Auf dem Spielplatz des Jugendzentrums Lessinghöhe in Neukölln hat man eine andere Strategie: Kinder dürfen hier nicht nackt herumlaufen. Als die dreijährige Enkelin von Bertram Michel ihre Unterhose auszog, habe es Ärger mit den Betreuern gegeben, berichtet der Großvater: „Es hieß, das würde Pädophile anlocken“, sagt er verärgert. „Und das religiöse Empfinden von muslimischen Müttern stören.“ Im Jugendzentrum wollte man sich dem Tagesspiegel gegenüber nicht äußern. Aber der türkischstämmige Familienvater Fuat Sengül meint, so einen „Quatsch“ habe er noch nicht gehört. Auch in muslimischen Ländern liefen Kinder oft nackt herum.

Wie in der „Plansche“. Dass Pädophile auf dem Spielplatz auftauchten, sei „eher die Ausnahme“, sagt Platzwart Andreas Bemmann.
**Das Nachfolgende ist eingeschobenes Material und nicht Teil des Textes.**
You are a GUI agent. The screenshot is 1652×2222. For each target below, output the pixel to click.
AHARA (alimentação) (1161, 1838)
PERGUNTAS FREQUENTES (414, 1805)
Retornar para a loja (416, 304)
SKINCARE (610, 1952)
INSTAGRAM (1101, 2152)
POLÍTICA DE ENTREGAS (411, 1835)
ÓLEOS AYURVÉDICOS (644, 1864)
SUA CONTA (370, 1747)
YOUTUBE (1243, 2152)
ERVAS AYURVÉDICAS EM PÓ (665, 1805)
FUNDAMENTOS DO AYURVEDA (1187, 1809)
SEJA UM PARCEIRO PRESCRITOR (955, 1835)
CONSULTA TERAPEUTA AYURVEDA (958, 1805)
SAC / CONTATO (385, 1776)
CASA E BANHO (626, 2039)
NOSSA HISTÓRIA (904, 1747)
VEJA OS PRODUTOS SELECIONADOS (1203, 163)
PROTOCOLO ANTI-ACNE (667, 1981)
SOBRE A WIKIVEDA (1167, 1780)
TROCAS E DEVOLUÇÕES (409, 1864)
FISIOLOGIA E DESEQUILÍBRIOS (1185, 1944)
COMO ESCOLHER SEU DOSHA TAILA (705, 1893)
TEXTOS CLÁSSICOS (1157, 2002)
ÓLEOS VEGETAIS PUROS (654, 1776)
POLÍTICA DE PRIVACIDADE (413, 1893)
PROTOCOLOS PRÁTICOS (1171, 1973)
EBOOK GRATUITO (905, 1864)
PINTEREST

Auffällige Männer spricht er an. Drei der vier, die Anja Gutkowski unangenehm fand, kenne er, die kämen öfter: „Denen so was zu unterstellen, ist schwierig.“ Die Sache mit dem „Fotografen“ aber kommt auch Bemmann verdächtig vor. Doch der Mann war verschwunden, als Eltern dem Platzwart Bescheid sagten.

Bleibt noch der Sonnenanbeter in Unterhose: „Der ist harmlos, er guckt immer in die Luft“, sagt eine Erzieherin. Darauf angesprochen, was er ohne Kinder hier mache, bleibt er freundlich: „Ich mag Kindergeschrei.“ Seine eigenen Sprösslinge seien leider schon zu alt für die Plansche.